*** Block opens ***
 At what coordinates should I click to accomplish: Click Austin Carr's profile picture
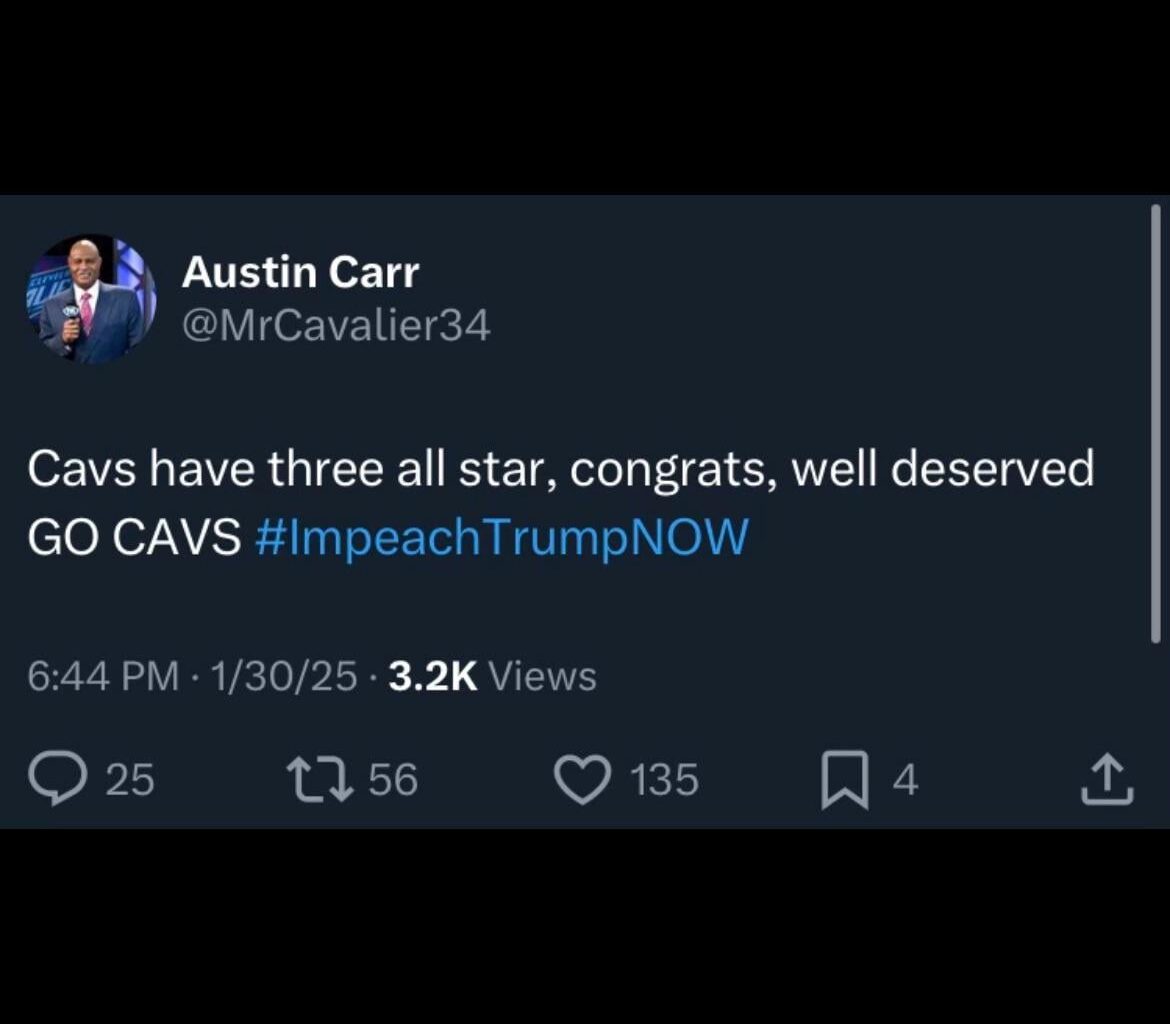point(88,297)
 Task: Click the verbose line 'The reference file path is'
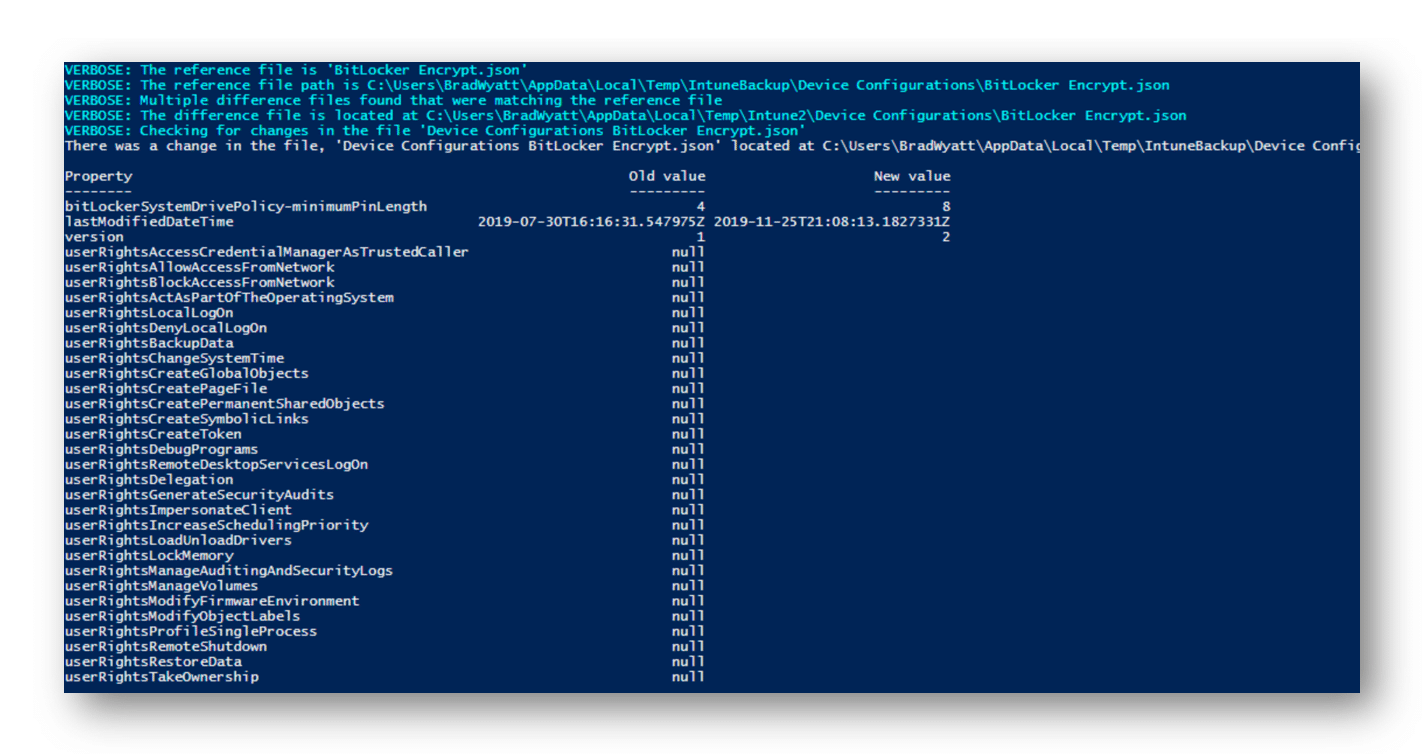click(617, 85)
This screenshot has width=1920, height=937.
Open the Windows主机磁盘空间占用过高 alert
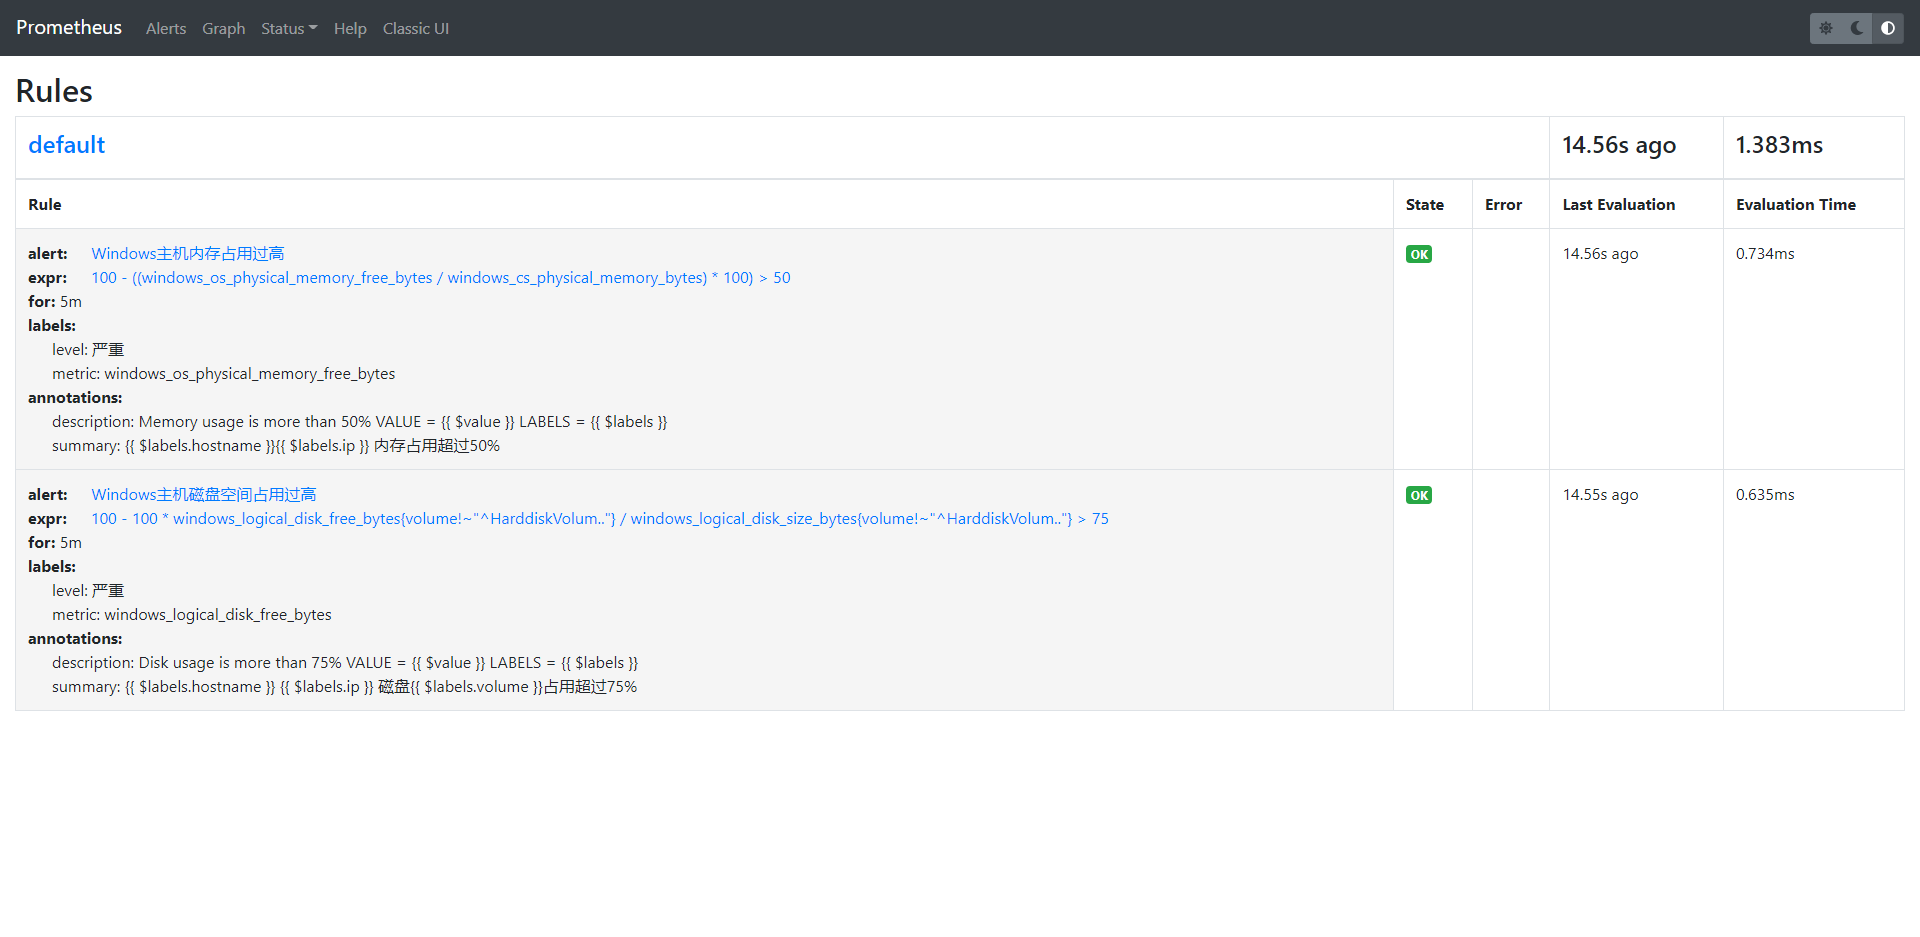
*** Block closes ***
Everything from the line containing "This screenshot has width=1920, height=937." through the last line of the entries must be repeated verbatim, except pictures.

This screenshot has width=1920, height=937.
Open the Windows主机磁盘空间占用过高 alert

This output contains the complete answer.